コミュニケーションも大切です。家族の面会や看護師、介護者の声かけは、出来るだけ多いほうがいいです。1人で体を動かすのは、面倒でもあります。励ましは有効です。
マッサージは、血行を良くするだけでなく、心の癒しにも効果があります。「手当て」という言葉が表すように、軽くさするだけでも、効果があるものです。

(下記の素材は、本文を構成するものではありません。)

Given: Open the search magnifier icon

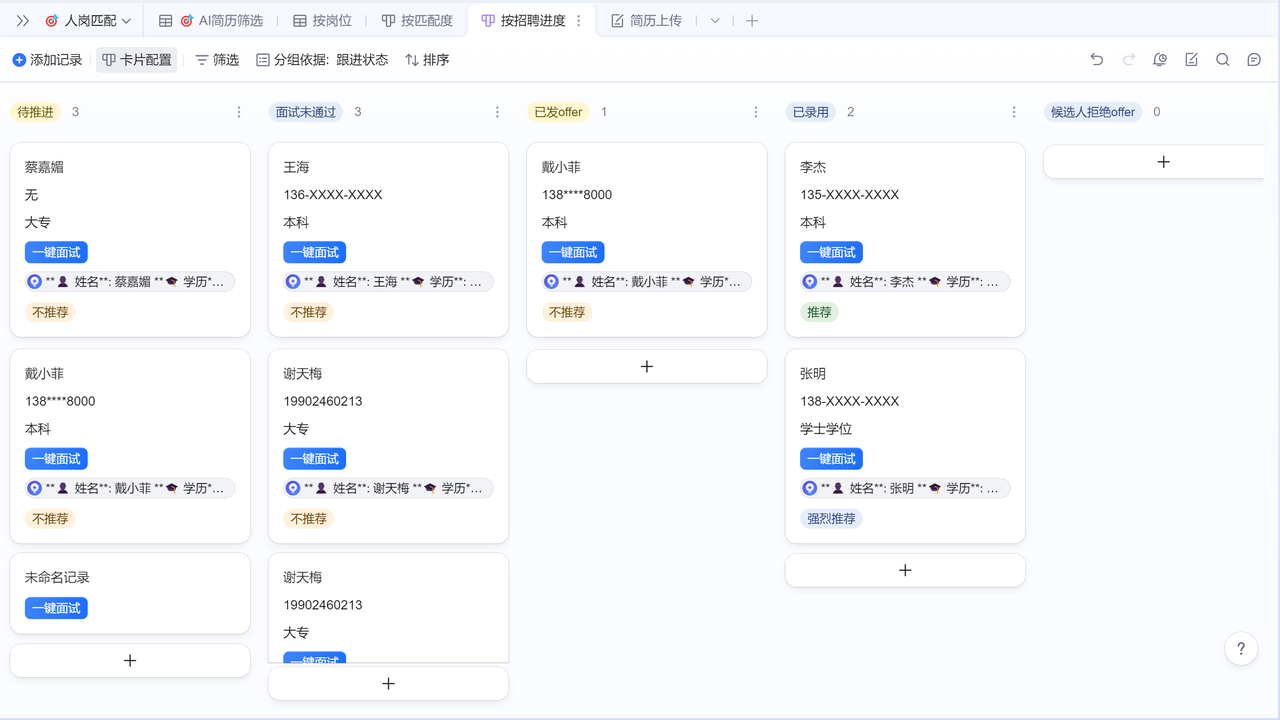Looking at the screenshot, I should (1222, 60).
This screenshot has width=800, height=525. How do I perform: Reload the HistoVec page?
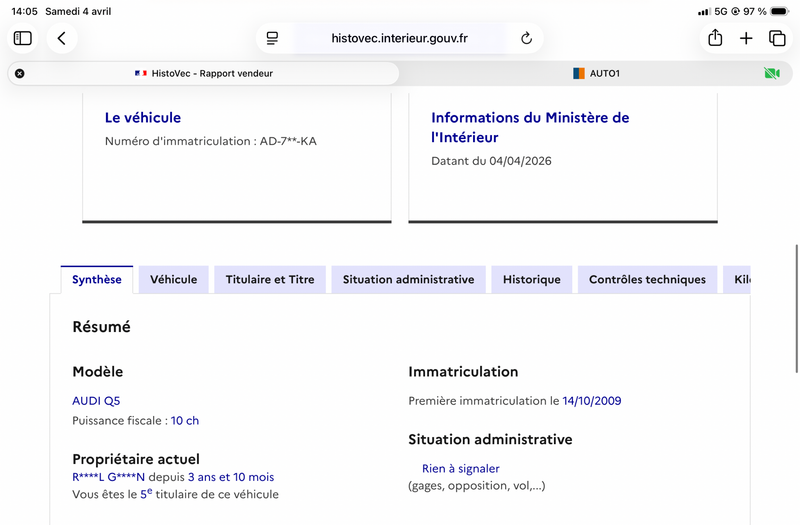526,38
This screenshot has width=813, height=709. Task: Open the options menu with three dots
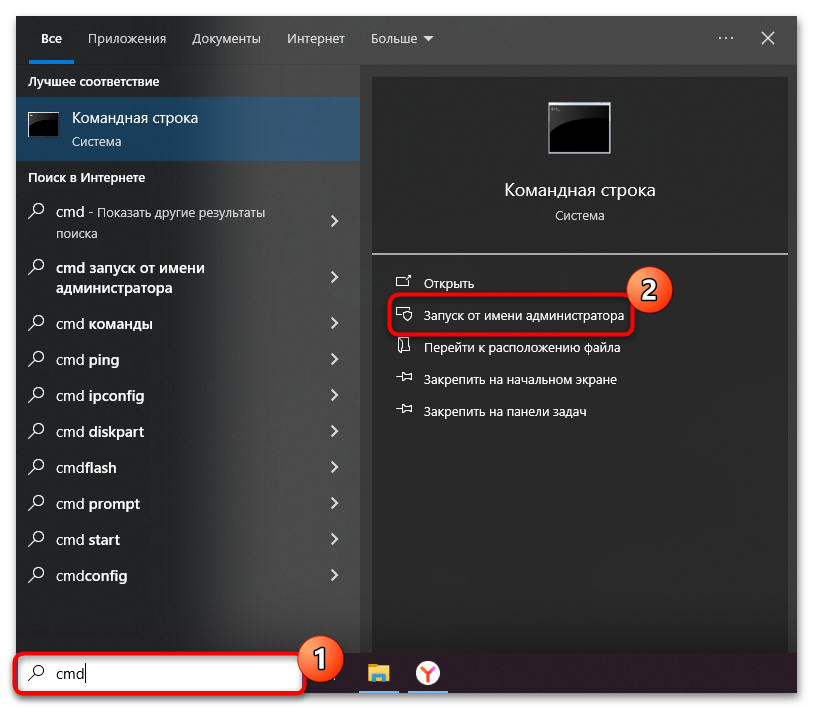pyautogui.click(x=725, y=38)
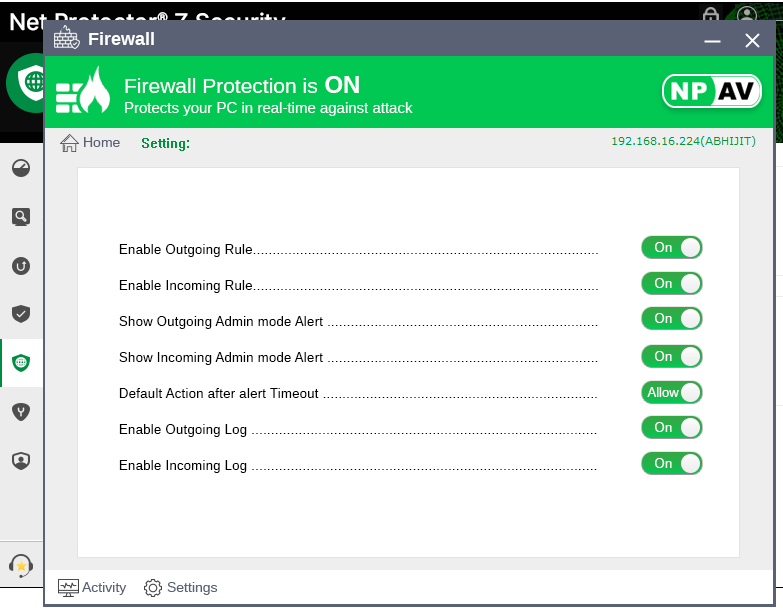Click the user shield icon in sidebar
The height and width of the screenshot is (608, 783).
21,460
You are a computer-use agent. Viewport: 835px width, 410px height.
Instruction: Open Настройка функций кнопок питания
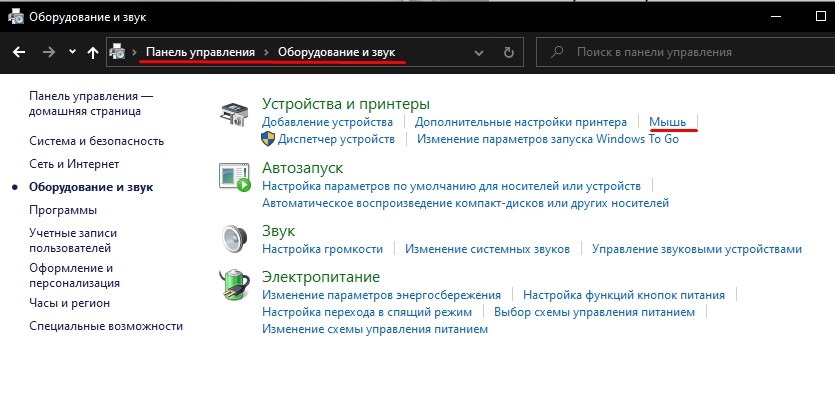(x=622, y=295)
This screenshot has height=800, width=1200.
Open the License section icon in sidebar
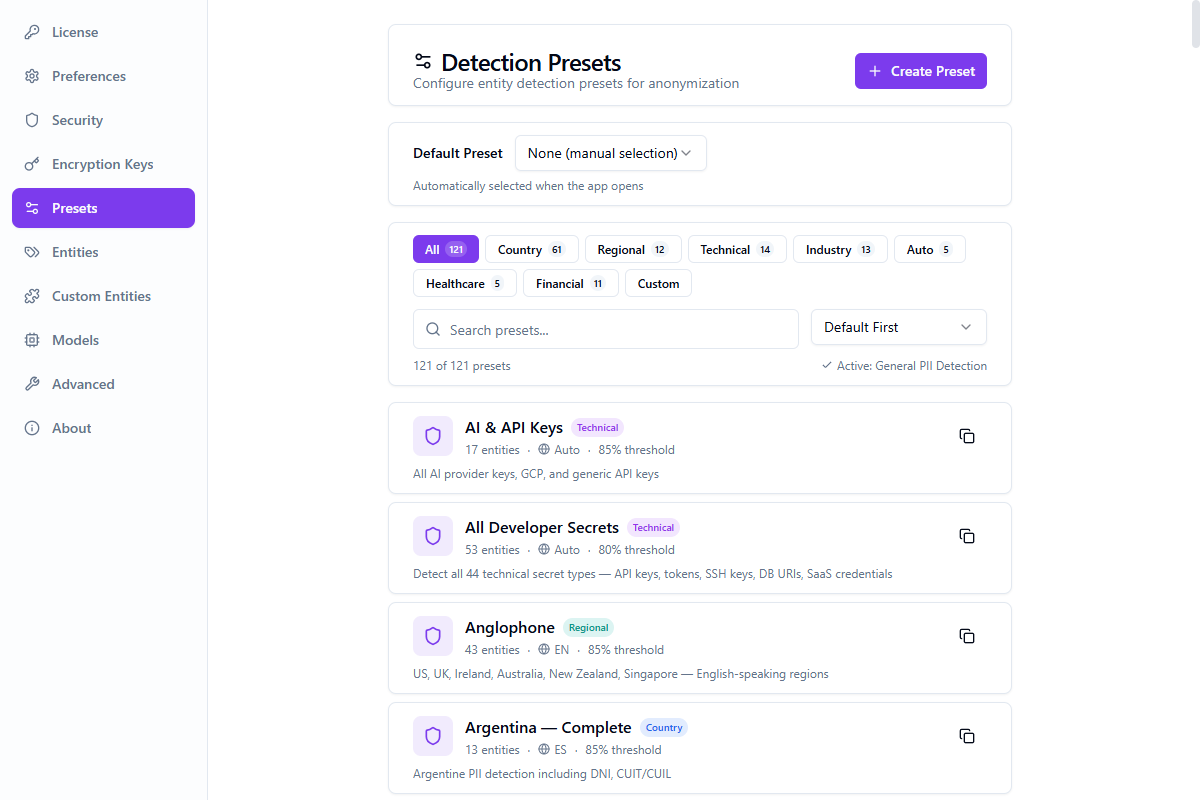tap(31, 32)
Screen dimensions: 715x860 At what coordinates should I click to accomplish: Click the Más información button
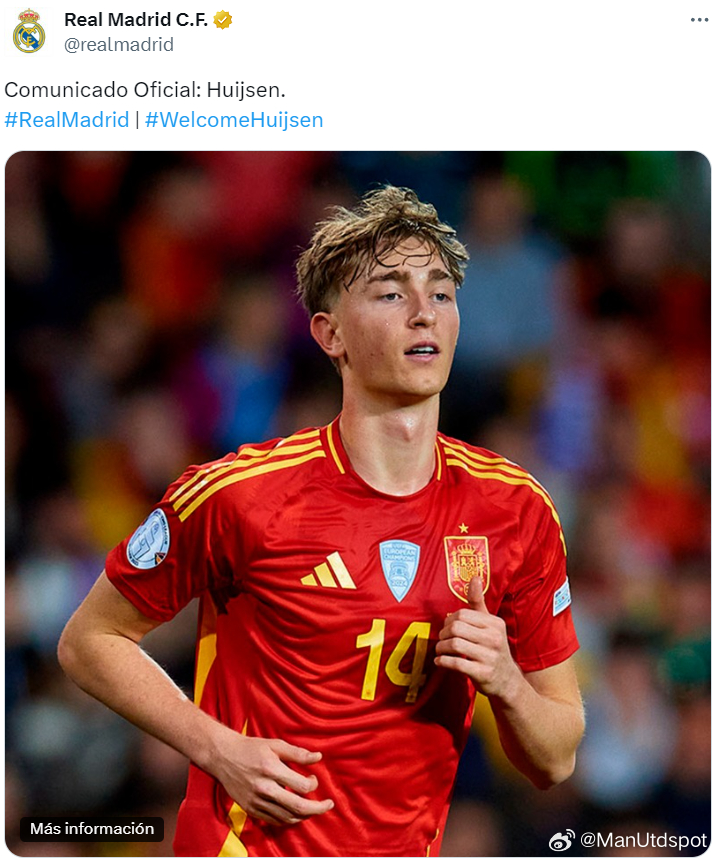click(92, 828)
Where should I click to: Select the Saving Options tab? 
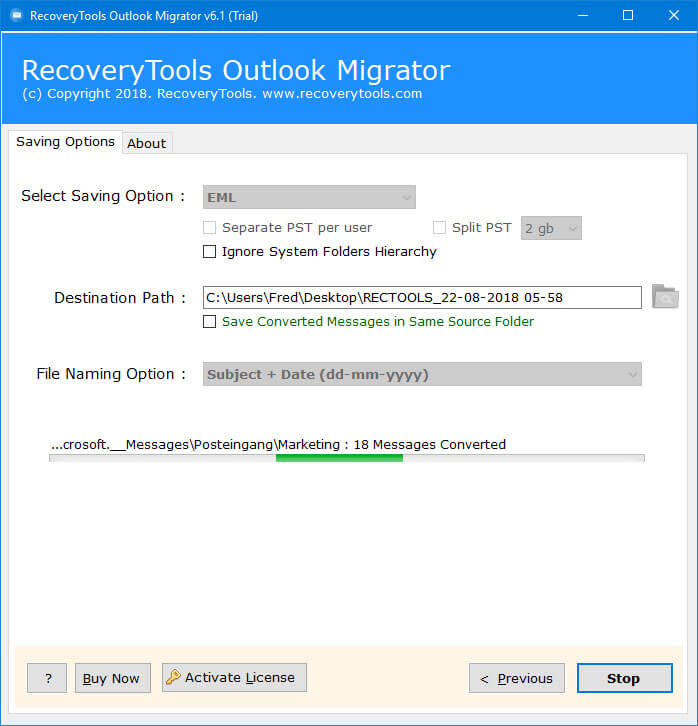[65, 142]
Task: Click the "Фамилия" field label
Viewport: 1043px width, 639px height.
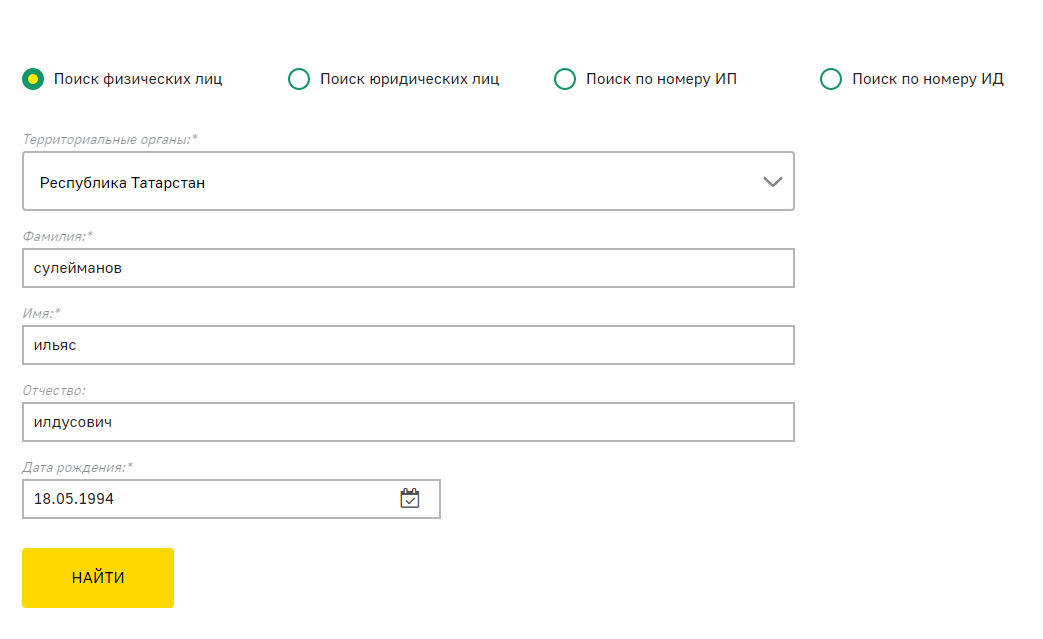Action: [x=57, y=236]
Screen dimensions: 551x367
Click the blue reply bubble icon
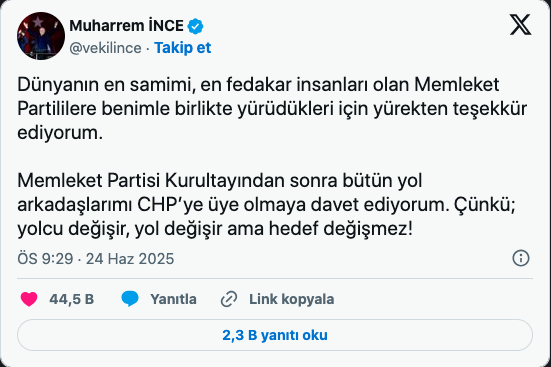coord(130,299)
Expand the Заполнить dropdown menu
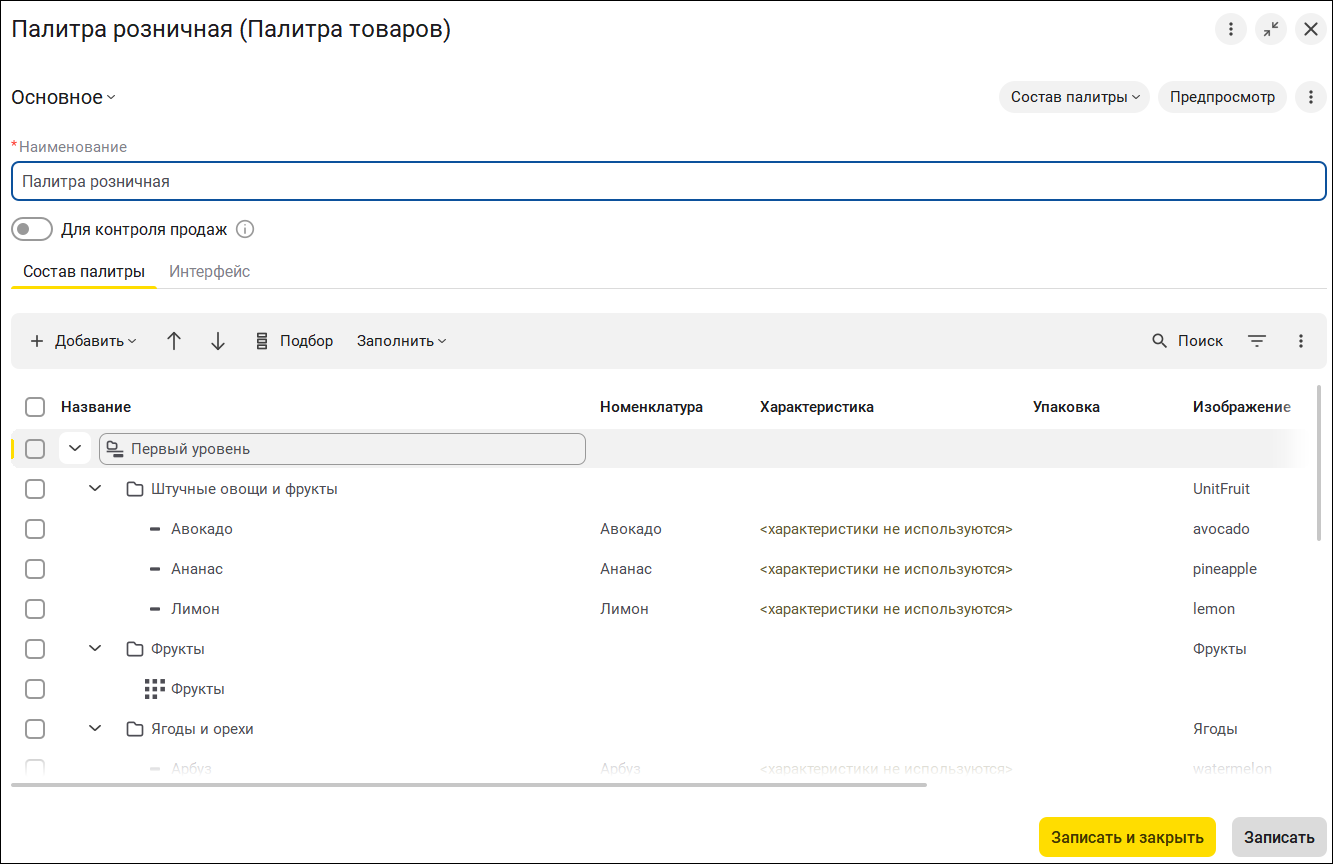Screen dimensions: 1333x864 (401, 341)
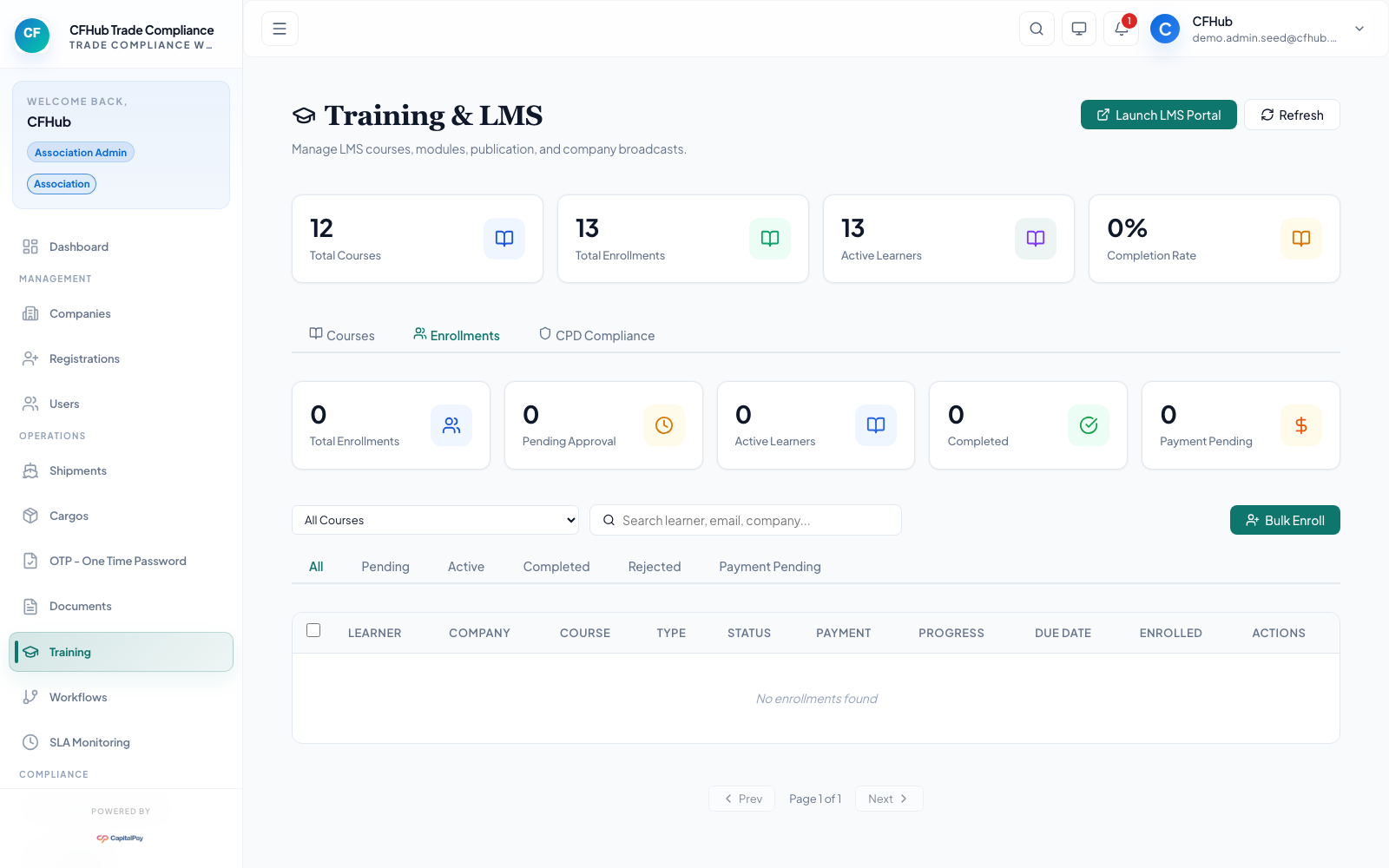The image size is (1389, 868).
Task: Tick the select-all learners checkbox
Action: pyautogui.click(x=313, y=631)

脳を働かせることも大切です。DVDやゲーム、編み物、パズルや詰将棋など、頭を使いつつも、夢中になって時間を使えて、気分転換になるものがあるといいですね。

これからの病院の対応を見極めましょう

日本は寝たきり大国でもあります。手厚く発達した医療は、長寿をもたらしました。しかし、これまでは、病気やけがを治すことを重点にしてきて、こういった安静がもたらす病には目を向けてきませんでした。
これからは、高齢化社会。長寿だけではなく、質の高い老後の生活を維持するため、医療の在り方も進化していく必要があります。そのためには、私たちも治療の在り方について考え、選択していく必要があります。